For the teacher who would have managed this class, they would have been walking behind every child, checking on their work, supporting their learning, and as they go, marking it too with what is known as ‘Live Marking’. The tick or cross is put next to the answer, and maybe the odd correction to support the student’s spelling, Maths or understanding, dependent on the topic, but more importantly, they would be giving essential verbal feedback and instruction on how to improve or gain a better grade. Likewise, children that were showing quick progress in an area, may be told to leave the rest of that ‘Mild’ challenge and go straight to the ‘Hot’ one. With distance learning, the student may now have worked through all the questions, but may have gone off on a tangent too, requiring the teacher to give much more feedback after the lesson, or now set up a live conference call to support the child further.

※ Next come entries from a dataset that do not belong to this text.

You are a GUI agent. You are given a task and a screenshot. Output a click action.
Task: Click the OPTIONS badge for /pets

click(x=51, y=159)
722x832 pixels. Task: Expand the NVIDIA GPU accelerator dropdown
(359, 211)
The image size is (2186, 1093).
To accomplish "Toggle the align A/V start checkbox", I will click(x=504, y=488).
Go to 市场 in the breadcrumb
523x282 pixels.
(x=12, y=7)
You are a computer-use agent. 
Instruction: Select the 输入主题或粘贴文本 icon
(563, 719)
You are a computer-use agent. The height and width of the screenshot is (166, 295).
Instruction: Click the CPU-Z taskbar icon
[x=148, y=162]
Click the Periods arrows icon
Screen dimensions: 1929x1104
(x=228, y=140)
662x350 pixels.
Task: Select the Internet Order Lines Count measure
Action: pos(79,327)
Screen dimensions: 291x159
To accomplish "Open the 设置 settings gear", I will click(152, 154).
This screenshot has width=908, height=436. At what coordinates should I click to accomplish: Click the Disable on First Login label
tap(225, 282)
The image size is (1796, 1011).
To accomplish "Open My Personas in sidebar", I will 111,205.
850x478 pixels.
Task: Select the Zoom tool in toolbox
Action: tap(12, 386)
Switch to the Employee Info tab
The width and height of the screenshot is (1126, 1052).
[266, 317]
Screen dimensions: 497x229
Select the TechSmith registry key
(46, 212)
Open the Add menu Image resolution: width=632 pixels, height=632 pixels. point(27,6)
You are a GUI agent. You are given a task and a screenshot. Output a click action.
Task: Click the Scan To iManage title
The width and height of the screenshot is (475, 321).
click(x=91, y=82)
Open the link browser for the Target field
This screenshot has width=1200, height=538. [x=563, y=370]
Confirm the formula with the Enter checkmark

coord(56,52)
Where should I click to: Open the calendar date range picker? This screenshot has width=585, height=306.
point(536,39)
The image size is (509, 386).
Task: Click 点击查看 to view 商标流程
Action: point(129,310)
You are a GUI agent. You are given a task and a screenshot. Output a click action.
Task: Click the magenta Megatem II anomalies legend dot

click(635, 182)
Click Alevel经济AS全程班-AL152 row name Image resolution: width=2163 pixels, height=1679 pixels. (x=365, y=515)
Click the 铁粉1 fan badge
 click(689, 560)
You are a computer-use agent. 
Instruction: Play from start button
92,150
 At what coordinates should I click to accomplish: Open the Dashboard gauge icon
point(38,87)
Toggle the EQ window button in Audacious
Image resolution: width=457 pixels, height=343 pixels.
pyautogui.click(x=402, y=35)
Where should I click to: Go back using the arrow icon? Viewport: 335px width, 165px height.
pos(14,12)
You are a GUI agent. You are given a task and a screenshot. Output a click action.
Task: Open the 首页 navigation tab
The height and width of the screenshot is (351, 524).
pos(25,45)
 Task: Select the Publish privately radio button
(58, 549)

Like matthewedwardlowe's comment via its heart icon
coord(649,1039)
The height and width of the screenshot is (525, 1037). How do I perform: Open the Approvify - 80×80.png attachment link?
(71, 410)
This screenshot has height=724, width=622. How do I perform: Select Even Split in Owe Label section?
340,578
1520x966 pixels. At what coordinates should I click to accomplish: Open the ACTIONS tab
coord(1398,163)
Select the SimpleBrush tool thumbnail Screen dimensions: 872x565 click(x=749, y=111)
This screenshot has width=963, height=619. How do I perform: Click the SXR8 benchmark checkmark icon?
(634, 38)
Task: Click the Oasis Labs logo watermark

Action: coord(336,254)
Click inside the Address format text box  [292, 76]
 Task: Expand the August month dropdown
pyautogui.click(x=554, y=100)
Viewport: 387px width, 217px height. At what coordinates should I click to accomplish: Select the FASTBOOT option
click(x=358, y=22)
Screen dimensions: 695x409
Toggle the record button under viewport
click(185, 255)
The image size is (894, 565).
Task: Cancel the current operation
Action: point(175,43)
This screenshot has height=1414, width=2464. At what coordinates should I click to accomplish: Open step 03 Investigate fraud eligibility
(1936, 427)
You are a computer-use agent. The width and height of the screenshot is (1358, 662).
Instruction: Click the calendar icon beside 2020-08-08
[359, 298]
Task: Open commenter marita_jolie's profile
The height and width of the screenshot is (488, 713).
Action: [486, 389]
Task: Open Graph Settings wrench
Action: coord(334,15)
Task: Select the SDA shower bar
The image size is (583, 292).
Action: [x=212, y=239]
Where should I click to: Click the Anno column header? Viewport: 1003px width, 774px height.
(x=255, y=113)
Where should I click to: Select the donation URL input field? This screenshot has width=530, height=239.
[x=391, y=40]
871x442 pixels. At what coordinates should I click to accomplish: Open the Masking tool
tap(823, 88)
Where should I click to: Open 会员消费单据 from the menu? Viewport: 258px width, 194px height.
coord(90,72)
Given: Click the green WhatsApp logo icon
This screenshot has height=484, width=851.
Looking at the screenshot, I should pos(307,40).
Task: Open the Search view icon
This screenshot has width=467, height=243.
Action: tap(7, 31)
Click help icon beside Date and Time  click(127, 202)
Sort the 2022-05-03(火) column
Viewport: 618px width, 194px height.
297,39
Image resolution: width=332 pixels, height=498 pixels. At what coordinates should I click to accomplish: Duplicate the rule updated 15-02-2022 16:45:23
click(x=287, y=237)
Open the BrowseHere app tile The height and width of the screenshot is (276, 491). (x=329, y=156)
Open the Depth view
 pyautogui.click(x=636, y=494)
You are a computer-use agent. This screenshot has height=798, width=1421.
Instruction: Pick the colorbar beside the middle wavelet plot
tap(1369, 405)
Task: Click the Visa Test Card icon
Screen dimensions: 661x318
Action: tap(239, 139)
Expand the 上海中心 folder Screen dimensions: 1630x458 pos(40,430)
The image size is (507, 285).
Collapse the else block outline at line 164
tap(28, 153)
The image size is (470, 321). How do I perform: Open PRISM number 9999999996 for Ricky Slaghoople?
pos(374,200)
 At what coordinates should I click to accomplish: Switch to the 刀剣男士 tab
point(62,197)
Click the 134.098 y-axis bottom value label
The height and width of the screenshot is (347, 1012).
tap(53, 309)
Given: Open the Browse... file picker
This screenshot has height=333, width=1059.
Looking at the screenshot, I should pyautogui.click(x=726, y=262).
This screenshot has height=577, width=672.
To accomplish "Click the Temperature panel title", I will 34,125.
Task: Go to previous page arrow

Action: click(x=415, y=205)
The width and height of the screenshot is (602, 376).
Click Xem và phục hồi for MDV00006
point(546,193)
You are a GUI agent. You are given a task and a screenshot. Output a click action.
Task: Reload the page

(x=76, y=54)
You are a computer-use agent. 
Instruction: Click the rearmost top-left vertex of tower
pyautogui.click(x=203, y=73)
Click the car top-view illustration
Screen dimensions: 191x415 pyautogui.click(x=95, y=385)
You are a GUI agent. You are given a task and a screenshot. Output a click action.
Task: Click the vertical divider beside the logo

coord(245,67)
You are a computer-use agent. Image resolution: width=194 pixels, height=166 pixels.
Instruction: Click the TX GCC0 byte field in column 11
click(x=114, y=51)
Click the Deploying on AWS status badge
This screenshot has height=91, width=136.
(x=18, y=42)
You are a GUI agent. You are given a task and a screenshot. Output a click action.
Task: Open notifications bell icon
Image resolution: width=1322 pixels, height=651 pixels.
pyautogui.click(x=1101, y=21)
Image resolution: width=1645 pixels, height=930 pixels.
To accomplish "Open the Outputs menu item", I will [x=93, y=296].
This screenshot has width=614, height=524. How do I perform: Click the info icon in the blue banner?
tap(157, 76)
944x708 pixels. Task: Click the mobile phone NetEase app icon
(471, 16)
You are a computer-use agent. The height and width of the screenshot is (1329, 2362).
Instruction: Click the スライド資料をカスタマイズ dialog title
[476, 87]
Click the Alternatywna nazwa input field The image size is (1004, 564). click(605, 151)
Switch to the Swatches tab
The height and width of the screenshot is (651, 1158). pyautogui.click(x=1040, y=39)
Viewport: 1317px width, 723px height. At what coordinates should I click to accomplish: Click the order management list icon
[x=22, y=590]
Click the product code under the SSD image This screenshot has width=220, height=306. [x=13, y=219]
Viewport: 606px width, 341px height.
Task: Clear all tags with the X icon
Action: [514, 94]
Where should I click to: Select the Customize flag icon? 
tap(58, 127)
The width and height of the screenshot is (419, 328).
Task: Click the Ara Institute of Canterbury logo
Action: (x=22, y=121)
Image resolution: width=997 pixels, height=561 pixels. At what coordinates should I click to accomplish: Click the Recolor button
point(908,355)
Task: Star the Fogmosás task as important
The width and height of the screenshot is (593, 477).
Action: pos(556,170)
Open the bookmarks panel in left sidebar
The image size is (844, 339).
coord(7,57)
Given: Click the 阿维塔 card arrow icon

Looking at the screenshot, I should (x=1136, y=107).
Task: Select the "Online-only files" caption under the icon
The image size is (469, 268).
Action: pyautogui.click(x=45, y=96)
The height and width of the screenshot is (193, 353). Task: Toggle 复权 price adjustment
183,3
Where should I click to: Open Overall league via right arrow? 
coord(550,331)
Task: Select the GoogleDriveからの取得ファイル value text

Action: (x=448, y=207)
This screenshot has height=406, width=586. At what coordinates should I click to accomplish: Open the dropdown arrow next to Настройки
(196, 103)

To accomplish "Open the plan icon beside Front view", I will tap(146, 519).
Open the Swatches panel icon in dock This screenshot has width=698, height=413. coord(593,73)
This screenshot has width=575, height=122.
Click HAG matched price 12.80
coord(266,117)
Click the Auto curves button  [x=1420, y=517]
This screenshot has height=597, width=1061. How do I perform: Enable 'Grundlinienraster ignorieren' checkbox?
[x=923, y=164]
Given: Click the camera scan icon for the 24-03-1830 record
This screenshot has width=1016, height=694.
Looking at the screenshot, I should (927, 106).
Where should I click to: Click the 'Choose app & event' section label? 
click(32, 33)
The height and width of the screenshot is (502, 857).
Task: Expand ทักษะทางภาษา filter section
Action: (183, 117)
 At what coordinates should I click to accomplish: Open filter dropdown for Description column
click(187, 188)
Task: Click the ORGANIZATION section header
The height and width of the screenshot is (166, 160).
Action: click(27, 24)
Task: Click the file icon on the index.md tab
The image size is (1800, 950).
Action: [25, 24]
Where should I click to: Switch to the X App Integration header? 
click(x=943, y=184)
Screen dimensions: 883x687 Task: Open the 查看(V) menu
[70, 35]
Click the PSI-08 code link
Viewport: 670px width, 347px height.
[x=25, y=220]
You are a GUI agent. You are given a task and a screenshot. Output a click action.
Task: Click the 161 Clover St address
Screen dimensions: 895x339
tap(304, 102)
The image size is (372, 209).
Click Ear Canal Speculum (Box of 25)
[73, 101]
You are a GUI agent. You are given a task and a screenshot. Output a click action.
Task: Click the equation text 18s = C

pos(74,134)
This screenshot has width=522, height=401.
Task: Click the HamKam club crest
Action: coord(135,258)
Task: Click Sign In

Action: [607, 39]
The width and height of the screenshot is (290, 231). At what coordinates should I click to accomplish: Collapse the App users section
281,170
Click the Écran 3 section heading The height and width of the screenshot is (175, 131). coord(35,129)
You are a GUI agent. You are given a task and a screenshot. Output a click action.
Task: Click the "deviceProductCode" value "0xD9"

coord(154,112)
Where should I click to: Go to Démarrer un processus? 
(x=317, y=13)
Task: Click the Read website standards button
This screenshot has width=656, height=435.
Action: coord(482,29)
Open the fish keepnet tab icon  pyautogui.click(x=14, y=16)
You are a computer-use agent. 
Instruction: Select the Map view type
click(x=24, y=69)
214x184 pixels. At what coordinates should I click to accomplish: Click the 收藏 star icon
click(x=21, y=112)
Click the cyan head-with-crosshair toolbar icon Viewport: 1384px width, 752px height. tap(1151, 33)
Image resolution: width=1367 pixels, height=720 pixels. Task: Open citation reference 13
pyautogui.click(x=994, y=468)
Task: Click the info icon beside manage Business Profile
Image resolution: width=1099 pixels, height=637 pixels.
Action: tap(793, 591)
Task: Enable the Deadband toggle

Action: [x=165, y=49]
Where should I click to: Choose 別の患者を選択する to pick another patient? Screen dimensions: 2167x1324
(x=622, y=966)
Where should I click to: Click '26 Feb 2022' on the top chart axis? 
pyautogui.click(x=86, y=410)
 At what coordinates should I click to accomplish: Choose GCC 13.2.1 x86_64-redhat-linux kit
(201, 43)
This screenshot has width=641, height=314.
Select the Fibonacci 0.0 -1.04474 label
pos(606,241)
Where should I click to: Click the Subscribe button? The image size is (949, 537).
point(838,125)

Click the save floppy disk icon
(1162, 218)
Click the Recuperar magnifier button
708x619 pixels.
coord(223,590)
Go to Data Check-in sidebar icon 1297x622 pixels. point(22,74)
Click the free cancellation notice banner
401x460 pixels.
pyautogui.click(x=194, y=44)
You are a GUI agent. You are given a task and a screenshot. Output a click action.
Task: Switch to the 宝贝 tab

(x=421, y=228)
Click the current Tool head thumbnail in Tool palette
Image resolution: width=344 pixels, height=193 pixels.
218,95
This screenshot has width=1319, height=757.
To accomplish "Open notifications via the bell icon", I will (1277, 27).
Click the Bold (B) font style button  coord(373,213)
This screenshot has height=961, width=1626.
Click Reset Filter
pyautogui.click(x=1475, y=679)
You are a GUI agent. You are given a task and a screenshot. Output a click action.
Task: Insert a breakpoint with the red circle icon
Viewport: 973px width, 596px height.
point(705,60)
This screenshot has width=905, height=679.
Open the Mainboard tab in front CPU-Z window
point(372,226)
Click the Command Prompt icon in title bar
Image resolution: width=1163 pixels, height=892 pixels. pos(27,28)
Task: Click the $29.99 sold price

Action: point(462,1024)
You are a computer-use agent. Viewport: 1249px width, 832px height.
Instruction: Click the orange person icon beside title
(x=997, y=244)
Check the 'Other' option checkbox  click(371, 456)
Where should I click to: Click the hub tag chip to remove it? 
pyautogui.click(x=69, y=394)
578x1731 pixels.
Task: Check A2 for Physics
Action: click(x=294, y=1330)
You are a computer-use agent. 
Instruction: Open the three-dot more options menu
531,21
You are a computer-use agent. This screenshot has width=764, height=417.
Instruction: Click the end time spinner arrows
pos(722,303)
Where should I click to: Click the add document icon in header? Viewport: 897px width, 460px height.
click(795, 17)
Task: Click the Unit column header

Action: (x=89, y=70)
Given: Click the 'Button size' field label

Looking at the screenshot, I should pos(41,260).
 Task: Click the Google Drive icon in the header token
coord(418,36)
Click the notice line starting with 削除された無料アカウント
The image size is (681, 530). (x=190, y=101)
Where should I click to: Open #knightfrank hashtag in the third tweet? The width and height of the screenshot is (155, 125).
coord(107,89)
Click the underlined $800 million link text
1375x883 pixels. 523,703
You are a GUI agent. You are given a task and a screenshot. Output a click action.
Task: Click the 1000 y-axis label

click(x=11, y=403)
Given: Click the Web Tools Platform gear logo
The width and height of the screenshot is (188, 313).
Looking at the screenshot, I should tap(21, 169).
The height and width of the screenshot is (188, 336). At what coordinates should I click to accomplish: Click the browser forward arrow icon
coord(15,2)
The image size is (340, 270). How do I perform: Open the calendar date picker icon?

This now eating into their time to prepare the next one!

More importantly, students can ask teachers questions in a lesson, if they don’t understand. The question is instantly resolved and may even become a point of interest in the lesson too. Additionally, the question may be the same that several children have, but an electronic communication, or e-mail is not required for the teacher to field hours or days later after the lesson has been set. Teachers are now being required to mark work from children as soon as possible and at different times of the day and week. Deadlines are made flexible to support the children with busy home lives; working parents; or where there is more than one child in the home that requires support from the parent. Teachers need to reply quickly to e-mails from students with important questions about their learning, undertake programmes of new training that doesn’t just teach them new tech skills, but learn how to keep your children safe online and look out for their welfare. Oh, I haven’t mentioned the increase in e-mails that they also need to field from parents too and the need to arrange live conference calls at times convenient to them also. This is all additional demanding work whilst trying to prepare the next lesson. I don’t have to tell you what this means if they have children whom they are trying to home-school and feeling guilty for putting the education of your children above their own.

So, will this become the new normal? Naturally it is all an unknown right now, but what I do think is that what was normal schooling, can clearly not be done or maintained via a computer chip and screen, and likewise, normal schooling may not be able to function with COVID-19. We must not neglect the holistic education that we provide as educators and as establishments, where we encourage, develop and nurture social skills and friendships; communication and conversation; handwriting and spelling. And what is becoming of student’s health and wellbeing, their general levels of fitness as most adopt a sedentary position behind a screen staring at the same walls each day? No person is an island, and this goes just as much for the teachers and parents too.

Even though months have passed, this is still very new to us all, and it will be interesting to see what the very first evaluations and inspections of distance learning that are being conducted right now in the UAE will tell us.

If this is the new normal, we will need to adapt further, not just teachers, but students and parents alike. After what may be a period of reluctance by us all, acceptance may allow us to tolerate a different mode and pedagogy that may not ever replace the ‘traditional’ teaching, but one that will become the best fit in a continuous and unprecedented set of circumstances.

As the clock continues to tick for all of us, I can assure you all that schools like us are looking to evolve and reimagine the learning, as we understand that replication via the internet is simply not sustainable.

Andrew Thomas B.Ed (Hons) M.Phil NPHQ Principal Al Ain English Speaking School Andrew gained his Master of Philosophy degree through the study of technology in education and has delivered many conference speeches on technology in education, including BETT Middle East, and at the British Educational Research Association.